Außerdem solltest du dir über eine Vorfilterung gedanken machen, nicht das sich der Pflanzenfilter / Bodenfilter zu schnell zusetzt.

Gruß Heiko


----------



## WERNER 02 (19. Mai 2007)

*AW: Pflanzenfilter nur mit gebranntem Kies auffüllen?*

Hi Leute

Hab meinen PF vor Wochen mit ca. 5 Tonnen Kies angelegt. Und zwar richtigen Kies . Schönen Großen. Aber bewusst, da ich wollte bzw. will das sich gerade der Dreck nach unten verabschiedet.(Meine nämlich das eine zu kleine Körnung geradezu das Zusetzen des Pf fördert.) Und darauf wollte ich es nicht ankommen lassen.
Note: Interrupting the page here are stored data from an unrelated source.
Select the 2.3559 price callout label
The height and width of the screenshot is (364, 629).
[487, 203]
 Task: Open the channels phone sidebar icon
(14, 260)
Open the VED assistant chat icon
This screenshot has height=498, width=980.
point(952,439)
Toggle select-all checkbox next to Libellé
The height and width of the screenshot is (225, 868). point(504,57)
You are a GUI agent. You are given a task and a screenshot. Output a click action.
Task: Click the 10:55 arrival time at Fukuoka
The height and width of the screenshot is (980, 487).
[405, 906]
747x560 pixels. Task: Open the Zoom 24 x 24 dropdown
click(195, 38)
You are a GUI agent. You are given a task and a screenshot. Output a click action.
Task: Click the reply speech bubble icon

Bei der jetzigen Körnung  läßt der Dreck sich wesentlich besser für mich entsorgen. Hierzu hab ich ein 200er Rohr senkrecht eingelassen ,mittels Tauchpumpe bin ich somit in der Lage den Dreck abzusaugen.
Muß aber erwähnen das dieser Pf nur ein Bereich der Filterung ist, denn über den Bachlauf  (26Mtr.) bis hin zu noch 3weiteren Pflanzenbereichen, hier findet sich immer unterschiedliches Filtersubstrat.

Und mit meinem Kies bin ich echt zufrieden.

Gruß
Werner


----------



## herten04 (19. Mai 2007)

*AW: Pflanzenfilter nur mit gebranntem Kies auffüllen?*

Hallo an alle.

Ich werde von jeden Vorschlag etwas nehmen.
Von Matze die Verrohrung,(Rohre sind schon vorhanden)
von Heiko die Vorfilterung(ist schon in Betrieb),
von Werner die Variante mit dem 200 Rohr.
Allerdings habe ich nur eine halbe Tonne Kies anzulegen.


Gruß
Helmut


----------



## Steingarnele (19. Mai 2007)

*AW: Pflanzenfilter nur mit gebranntem Kies auffüllen?*

Hallo Helmut,

ich war eben nochmal draussen, und hab dir mal Bilder gemacht. So kannst du auch sehen wie das im Prinzip läuft.  Zum Spülen brauch ich nur ein Schlauch rein schieben, und ordentlich Druck drauf geben.


----------



## herten04 (19. Mai 2007)

*AW: Pflanzenfilter nur mit gebranntem Kies auffüllen?*

Hallo Matze.

Aber fließt dann der ganze Dreck nicht wieder in den Teich oder fängst Du ihn irgendwie ab.:? 

Gruß
Helmut

Bin jetzt mal eben kurz im Baumarkt wegen eines Stapelbehälters.:beeten:


----------



## wp-3d (19. Mai 2007)

*AW: Pflanzenfilter nur mit gebranntem Kies auffüllen?*



			
				herten04 schrieb:
			
		

> Hallo.
> 
> Ich will meinen Pflanzenfilter mit Rhein-Kies auffüllen.Heute sagte man mir ich dürfte dafür nur gebrannten Kies nehmen .
> Was ist Eure Meinung.
> ...



Hallo
Ich habe vor ein paar Tagen schon einmal meinen Senf zum Thema Kies beigetragen  https://www.hobby-gartenteich.de/xf/threads/4734

Beim Kiesabbau vermute ich, das dieser nicht aus dem Fluss, sondern aus den, in der nähe befindlichen Kiesgruben gewonnen wird. Bei uns nennt sich der Kies Weserkies (aus Gruben nah an der Weser).
Ich persöhnlich habe sehr gute Erfahrung mit s.g. Perlkies (Körnung 4-8 mm) dieser befindet sich im gesamten Teich (ca.10% des Teichvolumens) als Bodengrund und Pflanzsubstrat.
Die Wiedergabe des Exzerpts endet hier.